→ PROMPT
When you reach the line that contains "September 2023 (19, 2176)" in the entries below, begin returning lines exactly as written and continue through the last one.

Segment Open

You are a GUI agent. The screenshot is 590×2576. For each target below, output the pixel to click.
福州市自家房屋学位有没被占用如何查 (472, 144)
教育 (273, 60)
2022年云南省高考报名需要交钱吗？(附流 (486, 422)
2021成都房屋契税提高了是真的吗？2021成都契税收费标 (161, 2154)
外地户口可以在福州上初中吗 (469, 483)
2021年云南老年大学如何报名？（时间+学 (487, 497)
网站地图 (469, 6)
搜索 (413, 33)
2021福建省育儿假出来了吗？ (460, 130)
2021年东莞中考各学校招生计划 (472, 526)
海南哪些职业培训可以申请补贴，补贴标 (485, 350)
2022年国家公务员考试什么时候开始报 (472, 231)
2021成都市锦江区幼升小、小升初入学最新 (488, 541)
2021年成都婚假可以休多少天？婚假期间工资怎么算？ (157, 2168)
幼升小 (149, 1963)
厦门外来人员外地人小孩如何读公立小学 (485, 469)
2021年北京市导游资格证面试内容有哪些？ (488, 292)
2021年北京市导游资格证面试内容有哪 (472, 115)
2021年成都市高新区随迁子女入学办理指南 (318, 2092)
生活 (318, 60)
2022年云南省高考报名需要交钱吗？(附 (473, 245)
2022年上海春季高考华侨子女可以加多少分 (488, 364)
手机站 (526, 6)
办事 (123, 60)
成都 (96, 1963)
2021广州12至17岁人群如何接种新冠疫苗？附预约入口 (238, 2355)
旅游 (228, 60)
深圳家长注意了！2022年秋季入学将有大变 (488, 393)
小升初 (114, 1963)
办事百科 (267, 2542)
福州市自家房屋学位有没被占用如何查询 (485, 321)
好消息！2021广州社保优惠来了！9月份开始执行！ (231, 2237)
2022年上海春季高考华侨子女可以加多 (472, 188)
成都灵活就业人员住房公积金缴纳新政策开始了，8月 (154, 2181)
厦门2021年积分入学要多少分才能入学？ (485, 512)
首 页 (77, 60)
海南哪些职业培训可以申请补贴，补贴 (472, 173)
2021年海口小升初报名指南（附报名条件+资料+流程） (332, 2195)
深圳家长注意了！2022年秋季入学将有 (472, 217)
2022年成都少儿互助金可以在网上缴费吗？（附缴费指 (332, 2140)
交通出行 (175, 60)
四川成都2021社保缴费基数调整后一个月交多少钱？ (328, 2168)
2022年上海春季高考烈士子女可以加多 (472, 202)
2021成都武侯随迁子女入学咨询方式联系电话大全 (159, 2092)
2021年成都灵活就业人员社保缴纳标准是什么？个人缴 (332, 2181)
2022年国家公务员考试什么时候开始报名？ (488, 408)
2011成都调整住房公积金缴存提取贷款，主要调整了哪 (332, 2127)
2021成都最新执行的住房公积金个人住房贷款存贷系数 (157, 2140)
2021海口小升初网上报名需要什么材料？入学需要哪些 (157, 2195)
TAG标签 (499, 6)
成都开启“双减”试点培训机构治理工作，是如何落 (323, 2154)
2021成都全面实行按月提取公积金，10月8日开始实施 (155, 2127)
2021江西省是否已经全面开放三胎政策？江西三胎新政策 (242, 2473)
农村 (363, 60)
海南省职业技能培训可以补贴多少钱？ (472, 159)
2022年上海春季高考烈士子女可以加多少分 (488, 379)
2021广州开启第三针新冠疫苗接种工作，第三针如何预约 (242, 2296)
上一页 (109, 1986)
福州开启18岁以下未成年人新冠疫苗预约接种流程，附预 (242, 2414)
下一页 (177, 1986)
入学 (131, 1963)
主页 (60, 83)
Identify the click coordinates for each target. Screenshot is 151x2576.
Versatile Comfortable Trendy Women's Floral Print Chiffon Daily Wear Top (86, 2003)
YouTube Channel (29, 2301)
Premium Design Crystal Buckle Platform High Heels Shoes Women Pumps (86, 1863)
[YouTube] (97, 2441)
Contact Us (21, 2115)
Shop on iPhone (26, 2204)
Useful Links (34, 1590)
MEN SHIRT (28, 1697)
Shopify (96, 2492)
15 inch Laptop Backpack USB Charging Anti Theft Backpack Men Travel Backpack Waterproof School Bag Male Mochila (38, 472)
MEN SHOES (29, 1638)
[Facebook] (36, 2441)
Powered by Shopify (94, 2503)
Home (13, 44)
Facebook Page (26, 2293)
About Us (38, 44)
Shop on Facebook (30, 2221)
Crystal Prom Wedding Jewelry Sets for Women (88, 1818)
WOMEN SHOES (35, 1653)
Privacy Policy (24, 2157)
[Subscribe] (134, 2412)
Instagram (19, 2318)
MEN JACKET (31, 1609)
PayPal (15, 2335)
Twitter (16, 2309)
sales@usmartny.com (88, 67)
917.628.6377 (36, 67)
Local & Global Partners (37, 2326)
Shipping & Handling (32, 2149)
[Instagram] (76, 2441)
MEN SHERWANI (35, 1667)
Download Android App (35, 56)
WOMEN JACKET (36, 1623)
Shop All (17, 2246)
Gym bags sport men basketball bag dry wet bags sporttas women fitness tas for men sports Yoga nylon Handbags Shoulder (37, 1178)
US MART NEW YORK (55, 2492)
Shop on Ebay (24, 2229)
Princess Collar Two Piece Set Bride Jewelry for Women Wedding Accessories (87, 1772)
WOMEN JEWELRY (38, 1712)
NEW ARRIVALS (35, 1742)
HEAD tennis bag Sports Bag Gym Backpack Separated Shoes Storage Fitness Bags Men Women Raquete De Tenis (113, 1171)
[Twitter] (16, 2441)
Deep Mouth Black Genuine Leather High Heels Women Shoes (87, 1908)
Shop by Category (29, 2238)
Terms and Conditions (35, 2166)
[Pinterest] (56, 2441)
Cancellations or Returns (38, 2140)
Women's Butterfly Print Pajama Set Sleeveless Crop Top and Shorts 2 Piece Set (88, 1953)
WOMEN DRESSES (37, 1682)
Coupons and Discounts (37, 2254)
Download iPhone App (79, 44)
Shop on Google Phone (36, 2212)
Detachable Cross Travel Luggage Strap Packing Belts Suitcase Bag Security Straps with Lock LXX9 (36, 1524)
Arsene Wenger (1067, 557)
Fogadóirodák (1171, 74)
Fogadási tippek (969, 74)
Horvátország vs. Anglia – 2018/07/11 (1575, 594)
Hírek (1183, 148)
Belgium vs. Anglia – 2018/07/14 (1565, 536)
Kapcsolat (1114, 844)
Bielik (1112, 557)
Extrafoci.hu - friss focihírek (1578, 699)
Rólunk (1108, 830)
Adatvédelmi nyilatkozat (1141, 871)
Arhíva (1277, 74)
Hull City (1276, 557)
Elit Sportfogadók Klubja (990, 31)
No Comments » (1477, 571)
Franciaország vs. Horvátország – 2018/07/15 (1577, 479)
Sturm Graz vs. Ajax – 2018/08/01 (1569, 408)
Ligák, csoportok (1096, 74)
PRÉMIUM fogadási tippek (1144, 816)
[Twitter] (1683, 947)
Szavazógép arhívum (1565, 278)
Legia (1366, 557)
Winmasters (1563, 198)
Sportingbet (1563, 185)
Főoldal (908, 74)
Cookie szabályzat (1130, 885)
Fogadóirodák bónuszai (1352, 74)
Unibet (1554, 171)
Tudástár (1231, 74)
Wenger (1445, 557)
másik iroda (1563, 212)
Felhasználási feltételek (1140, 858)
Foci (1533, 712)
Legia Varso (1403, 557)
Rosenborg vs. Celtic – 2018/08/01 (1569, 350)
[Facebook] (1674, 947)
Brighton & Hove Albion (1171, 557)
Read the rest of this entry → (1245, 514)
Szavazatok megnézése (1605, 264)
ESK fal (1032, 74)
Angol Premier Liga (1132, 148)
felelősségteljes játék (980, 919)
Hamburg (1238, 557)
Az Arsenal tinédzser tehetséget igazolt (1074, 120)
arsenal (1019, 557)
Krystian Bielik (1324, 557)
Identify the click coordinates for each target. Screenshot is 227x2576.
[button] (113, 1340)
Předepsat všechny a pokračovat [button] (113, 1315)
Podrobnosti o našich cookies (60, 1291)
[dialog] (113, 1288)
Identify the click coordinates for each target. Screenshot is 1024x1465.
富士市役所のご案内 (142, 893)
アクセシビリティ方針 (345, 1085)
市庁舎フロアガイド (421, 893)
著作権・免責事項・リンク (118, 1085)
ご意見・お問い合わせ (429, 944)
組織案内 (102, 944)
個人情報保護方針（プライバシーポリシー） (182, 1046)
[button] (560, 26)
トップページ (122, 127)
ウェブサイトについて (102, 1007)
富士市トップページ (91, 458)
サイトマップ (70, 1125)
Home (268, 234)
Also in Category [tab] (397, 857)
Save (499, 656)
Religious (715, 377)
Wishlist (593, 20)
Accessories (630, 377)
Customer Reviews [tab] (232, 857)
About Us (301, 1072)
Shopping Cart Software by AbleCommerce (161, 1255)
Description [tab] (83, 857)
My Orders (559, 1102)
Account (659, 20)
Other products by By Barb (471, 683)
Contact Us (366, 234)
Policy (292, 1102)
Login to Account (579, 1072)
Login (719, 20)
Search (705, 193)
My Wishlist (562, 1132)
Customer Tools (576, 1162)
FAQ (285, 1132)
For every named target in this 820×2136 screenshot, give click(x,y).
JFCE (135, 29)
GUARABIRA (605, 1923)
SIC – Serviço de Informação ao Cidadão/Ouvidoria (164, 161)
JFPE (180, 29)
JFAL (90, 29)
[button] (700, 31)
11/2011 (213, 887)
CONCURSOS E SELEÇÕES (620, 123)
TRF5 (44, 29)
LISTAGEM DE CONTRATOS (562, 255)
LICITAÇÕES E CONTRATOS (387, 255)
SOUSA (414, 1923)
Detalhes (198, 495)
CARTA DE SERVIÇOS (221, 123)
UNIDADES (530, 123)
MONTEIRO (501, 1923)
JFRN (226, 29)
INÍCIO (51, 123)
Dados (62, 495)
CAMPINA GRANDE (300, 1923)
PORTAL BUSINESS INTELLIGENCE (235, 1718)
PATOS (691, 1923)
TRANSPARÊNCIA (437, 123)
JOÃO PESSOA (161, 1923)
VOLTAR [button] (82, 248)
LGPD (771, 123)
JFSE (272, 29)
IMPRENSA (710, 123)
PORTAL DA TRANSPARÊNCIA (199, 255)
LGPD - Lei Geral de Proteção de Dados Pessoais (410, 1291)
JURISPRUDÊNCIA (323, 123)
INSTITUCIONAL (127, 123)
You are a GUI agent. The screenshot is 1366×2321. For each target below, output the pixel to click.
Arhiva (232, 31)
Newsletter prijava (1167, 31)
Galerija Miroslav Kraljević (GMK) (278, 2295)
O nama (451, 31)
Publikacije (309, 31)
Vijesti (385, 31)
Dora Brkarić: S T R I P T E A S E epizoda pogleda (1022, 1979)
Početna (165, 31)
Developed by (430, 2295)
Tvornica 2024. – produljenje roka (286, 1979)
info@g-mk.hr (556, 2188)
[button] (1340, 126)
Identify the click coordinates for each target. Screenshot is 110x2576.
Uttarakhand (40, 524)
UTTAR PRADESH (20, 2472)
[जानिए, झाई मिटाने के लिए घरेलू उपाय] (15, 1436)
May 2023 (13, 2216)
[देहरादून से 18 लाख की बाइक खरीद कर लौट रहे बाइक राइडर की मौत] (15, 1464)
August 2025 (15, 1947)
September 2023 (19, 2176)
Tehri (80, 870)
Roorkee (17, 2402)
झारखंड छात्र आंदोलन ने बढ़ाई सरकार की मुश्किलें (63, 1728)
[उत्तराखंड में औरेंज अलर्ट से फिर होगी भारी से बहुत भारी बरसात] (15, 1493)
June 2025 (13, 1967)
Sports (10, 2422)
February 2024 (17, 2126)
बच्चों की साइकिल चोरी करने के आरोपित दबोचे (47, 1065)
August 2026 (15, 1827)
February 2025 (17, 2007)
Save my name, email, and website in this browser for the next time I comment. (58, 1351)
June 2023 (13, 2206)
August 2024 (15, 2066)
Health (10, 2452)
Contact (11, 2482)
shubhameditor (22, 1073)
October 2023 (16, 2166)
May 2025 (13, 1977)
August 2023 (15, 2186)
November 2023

Segment Closed

→ EXERCISE ANSWER
September 2023 (19, 2176)
Tehri (80, 870)
Roorkee (17, 2402)
झारखंड छात्र आंदोलन ने बढ़ाई सरकार की मुश्किलें (63, 1728)
[उत्तराखंड में औरेंज अलर्ट से फिर होगी भारी से बहुत भारी बरसात] (15, 1493)
June 2025 (13, 1967)
Sports (10, 2422)
February 2024 (17, 2126)
बच्चों की साइकिल चोरी करने के आरोपित दबोचे (47, 1065)
August 2026 (15, 1827)
February 2025 (17, 2007)
Save my name, email, and website in this browser for the next time I comment. (58, 1351)
June 2023 (13, 2206)
August 2024 (15, 2066)
Health (10, 2452)
Contact (11, 2482)
shubhameditor (22, 1073)
October 2023 (16, 2166)
May 2025 (13, 1977)
August 2023 (15, 2186)
November 2023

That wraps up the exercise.